Year: Team; Games; Receiving; Rushing; Kick returns; Punt returns
GP: GS; Rec; Yds; Avg; TD; Att; Yds; Avg; TD; Ret; Yds; Avg; TD; Ret; Yds; Avg; TD
2020: Oregon; 1; 0; 0; 0; 0.0; 0; 0; 0; 0.0; 0; 1; 17; 17.0; 0; 0; 0; 0.0; 0
2021: Oregon; 10; 1; 3; 25; 8.3; 0; 3; 13; 4.3; 0; 0; 0; 0.0; 0; 0; 0; 0.0; 0
2022: Oregon; 13; 3; 23; 305; 13.3; 4; 9; 105; 11.7; 2; 22; 599; 27.2; 0; 0; 0; 0.0; 0
2023: Oregon; 13; 10; 54; 746; 13.8; 5; 9; 84; 9.3; 2; 17; 392; 23.1; 0; 3; 97; 32.3; 1
2024: Texas; 16; 0; 23; 267; 11.6; 1; 2; -3; -1.5; 1; 1; 9; 9.0; 0; 30; 315; 10.5; 1
Career: 53; 14; 103; 1,343; 13.0; 10; 23; 199; 8.7; 5; 41; 1,017; 24.8; 0; 33; 412; 12.5; 2

==Professional career==

Pre-draft measurables
| Height | Weight | Arm length | Hand span | Wingspan | 40-yard dash | 10-yard split | 20-yard split | 20-yard shuttle | Three-cone drill | Vertical jump | Broad jump |
| 5 ft 7+1⁄2 in (1.71 m) | 162 lb (73 kg) | 29+3⁄8 in (0.75 m) | 8+1⁄2 in (0.22 m) | 5 ft 11 in (1.80 m) | 4.53 s | 1.62 s | 2.59 s | 4.41 s | 7.30 s | 34.0 in (0.86 m) | 10 ft 2 in (3.10 m) |
All values from Pro Day

===Minnesota Vikings===
Bolden signed with the Minnesota Vikings as an undrafted free agent on April 26, 2025. In 3 preseason games, he had one catch for three yards, three kick returns for 76 yards, and one punt return for eight yards. He was waived on August 24 as part of preliminary roster cuts.

===Houston Texans===
On September 3, 2025, Bolden was signed to the Houston Texans practice squad. He was released on September 14.

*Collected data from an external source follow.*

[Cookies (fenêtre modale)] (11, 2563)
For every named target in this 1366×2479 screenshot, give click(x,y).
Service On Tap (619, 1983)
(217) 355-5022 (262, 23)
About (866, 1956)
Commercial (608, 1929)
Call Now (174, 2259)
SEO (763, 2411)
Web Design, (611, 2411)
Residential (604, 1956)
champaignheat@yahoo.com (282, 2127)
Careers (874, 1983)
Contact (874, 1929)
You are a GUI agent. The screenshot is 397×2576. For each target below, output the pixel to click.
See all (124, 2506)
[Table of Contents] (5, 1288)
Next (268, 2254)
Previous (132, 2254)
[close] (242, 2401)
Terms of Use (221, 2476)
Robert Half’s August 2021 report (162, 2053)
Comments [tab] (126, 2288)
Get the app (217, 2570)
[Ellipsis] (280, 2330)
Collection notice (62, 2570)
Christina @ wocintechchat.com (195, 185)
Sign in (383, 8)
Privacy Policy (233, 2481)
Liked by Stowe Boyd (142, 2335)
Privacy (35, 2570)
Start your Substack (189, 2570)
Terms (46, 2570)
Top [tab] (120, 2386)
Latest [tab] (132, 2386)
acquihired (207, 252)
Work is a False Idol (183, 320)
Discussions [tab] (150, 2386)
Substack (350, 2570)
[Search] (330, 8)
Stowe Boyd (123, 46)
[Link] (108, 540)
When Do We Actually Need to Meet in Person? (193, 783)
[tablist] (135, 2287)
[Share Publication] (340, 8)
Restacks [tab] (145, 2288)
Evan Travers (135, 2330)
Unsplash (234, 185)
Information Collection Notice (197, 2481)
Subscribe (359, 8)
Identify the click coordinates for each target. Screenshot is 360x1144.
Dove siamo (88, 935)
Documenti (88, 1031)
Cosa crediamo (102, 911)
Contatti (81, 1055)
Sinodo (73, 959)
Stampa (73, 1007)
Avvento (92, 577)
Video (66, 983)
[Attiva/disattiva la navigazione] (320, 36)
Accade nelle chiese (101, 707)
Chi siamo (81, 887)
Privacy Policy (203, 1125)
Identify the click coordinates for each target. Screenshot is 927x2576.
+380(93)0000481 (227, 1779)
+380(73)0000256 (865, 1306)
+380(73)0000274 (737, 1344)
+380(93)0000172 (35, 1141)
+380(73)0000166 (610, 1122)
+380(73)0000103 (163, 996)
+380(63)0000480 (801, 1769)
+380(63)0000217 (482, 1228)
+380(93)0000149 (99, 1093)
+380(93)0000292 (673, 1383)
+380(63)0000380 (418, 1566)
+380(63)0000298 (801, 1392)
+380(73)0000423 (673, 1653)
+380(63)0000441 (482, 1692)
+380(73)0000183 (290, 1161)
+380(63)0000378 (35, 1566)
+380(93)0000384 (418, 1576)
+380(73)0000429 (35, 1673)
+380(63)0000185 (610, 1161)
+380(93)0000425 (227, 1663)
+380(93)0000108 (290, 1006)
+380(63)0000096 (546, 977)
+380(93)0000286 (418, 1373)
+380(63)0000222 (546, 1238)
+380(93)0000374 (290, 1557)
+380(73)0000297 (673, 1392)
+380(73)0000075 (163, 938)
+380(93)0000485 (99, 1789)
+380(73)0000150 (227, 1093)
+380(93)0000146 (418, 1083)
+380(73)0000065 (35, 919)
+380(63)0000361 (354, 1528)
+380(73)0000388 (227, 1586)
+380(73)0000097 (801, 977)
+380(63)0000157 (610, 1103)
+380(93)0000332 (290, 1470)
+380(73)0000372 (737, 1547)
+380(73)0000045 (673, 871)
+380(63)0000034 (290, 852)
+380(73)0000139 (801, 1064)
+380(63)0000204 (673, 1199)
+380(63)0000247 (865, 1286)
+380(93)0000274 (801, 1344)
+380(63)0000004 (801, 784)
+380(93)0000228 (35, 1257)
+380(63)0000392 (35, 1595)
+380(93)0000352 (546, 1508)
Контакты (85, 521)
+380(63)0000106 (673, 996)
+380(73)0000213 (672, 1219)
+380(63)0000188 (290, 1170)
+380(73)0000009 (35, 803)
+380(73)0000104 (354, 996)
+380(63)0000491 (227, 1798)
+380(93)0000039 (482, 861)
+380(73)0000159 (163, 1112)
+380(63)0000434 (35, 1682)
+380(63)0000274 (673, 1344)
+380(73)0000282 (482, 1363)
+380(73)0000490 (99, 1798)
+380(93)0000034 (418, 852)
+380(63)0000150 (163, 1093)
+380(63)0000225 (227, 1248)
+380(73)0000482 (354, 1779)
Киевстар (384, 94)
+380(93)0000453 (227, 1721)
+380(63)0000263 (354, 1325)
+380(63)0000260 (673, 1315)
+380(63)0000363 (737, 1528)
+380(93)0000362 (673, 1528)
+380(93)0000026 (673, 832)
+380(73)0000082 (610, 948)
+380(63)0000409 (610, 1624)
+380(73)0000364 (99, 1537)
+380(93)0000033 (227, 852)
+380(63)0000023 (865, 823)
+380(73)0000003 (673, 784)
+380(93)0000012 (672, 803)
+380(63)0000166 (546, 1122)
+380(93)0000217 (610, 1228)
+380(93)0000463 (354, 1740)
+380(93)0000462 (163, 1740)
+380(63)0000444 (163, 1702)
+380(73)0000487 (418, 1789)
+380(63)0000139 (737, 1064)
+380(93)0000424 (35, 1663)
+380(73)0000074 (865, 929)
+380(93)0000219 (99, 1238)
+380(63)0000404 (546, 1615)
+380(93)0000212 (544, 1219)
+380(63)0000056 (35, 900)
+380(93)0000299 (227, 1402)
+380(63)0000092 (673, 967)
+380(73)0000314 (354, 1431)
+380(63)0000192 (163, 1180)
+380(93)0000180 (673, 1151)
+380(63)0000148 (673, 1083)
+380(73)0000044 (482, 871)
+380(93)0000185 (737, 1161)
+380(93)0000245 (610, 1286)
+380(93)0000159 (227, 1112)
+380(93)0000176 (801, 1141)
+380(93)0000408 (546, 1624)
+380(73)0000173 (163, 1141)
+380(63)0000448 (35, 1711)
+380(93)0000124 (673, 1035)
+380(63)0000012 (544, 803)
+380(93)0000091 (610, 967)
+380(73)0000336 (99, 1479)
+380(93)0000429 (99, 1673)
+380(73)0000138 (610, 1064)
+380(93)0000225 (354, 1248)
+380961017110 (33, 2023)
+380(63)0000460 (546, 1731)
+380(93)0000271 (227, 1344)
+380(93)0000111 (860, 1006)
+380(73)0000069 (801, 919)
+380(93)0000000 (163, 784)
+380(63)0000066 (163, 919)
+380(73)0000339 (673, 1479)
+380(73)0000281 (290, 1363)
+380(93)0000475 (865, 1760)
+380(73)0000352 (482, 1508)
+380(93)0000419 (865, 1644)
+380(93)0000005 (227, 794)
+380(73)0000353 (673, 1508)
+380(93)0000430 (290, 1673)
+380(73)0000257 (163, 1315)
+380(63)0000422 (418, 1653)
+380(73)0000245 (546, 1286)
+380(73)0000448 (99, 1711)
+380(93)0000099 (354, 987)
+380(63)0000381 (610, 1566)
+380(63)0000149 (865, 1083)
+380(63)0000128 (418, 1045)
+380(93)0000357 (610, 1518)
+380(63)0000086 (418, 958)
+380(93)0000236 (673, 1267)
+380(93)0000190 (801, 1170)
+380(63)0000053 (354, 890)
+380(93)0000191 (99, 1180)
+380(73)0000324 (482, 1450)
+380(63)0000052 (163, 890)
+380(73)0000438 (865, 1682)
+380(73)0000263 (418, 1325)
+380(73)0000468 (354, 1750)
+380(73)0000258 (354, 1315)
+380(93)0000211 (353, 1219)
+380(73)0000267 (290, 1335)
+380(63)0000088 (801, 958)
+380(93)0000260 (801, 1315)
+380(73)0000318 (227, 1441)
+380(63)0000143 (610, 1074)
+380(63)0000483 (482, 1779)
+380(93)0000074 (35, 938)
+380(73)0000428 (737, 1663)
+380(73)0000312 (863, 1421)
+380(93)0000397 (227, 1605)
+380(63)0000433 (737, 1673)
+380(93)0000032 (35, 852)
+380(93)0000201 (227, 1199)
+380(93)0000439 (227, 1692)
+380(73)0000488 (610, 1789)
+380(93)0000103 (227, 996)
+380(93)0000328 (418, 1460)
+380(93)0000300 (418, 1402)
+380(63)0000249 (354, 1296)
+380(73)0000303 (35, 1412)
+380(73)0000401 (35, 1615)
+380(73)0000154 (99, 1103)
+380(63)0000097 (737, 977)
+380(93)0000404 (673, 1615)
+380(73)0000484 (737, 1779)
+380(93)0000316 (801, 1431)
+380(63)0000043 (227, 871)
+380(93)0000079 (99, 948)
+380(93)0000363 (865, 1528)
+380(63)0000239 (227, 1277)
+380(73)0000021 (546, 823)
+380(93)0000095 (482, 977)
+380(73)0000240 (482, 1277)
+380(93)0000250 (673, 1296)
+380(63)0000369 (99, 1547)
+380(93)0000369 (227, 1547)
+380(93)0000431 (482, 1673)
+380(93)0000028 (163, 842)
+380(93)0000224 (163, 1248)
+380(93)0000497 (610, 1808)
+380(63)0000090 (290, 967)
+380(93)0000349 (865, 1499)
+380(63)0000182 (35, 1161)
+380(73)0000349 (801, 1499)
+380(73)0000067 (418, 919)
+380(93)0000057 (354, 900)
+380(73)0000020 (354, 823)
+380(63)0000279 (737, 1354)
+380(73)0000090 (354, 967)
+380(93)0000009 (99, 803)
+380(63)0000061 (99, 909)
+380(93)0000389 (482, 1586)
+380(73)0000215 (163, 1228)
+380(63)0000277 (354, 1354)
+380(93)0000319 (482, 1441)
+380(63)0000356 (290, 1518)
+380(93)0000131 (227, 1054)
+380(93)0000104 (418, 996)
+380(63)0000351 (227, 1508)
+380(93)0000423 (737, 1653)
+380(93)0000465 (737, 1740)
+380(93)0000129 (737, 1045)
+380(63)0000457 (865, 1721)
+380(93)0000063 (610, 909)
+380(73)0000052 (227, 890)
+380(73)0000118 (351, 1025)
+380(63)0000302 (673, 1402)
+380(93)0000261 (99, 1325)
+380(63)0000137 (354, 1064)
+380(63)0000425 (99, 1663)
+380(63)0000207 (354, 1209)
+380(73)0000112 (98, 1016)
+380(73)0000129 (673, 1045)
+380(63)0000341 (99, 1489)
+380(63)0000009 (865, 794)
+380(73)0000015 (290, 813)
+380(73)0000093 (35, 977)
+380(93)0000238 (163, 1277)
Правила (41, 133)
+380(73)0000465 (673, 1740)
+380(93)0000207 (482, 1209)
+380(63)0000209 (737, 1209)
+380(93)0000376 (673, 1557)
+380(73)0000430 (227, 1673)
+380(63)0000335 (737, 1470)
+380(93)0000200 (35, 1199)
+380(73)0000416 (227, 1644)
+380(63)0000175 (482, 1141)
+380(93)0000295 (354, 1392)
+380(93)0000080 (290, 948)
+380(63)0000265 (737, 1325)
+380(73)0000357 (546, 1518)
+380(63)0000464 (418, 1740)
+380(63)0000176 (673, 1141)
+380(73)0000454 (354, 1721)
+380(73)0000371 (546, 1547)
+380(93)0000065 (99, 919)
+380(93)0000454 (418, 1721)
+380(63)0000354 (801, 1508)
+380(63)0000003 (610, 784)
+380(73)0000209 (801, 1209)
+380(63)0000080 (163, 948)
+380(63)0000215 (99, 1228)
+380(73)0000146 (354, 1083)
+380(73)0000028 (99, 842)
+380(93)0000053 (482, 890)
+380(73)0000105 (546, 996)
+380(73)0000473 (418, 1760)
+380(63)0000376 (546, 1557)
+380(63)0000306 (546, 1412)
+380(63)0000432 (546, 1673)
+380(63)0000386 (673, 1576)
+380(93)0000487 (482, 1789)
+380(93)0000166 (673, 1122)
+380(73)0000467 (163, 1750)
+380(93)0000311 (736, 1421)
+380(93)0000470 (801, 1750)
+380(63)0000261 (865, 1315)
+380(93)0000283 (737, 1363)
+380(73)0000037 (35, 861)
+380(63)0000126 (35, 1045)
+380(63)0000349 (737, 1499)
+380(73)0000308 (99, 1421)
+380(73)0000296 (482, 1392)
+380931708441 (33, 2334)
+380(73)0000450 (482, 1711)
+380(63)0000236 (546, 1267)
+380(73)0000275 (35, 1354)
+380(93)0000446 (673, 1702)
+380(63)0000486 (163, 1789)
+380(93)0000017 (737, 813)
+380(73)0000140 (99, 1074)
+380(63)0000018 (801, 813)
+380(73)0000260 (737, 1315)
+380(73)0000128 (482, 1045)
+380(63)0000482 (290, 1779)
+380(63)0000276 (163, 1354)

On September 23, 2025 he had a tryout with the Falcons.

===Dallas Renegades===
Bolden was drafted by the Dallas Renegades in Day 2 of the 2026 UFL Draft. After attending training camp, he was released on March 19.

===BC Lions===
On April 15, 2026, Bolden signed with the BC Lions of the Canadian Football League (CFL). On May 31, he was assigned to the Lions' practice roster to start the 2026 CFL season. On June 18, Bolden was promoted to the Lions' active roster. On July 2, he was reassigned to the Lions' practice roster. He was released on August 19, 2026.

==Personal life==
Bolden is the younger brother of NFL wide receiver Victor Bolden Jr.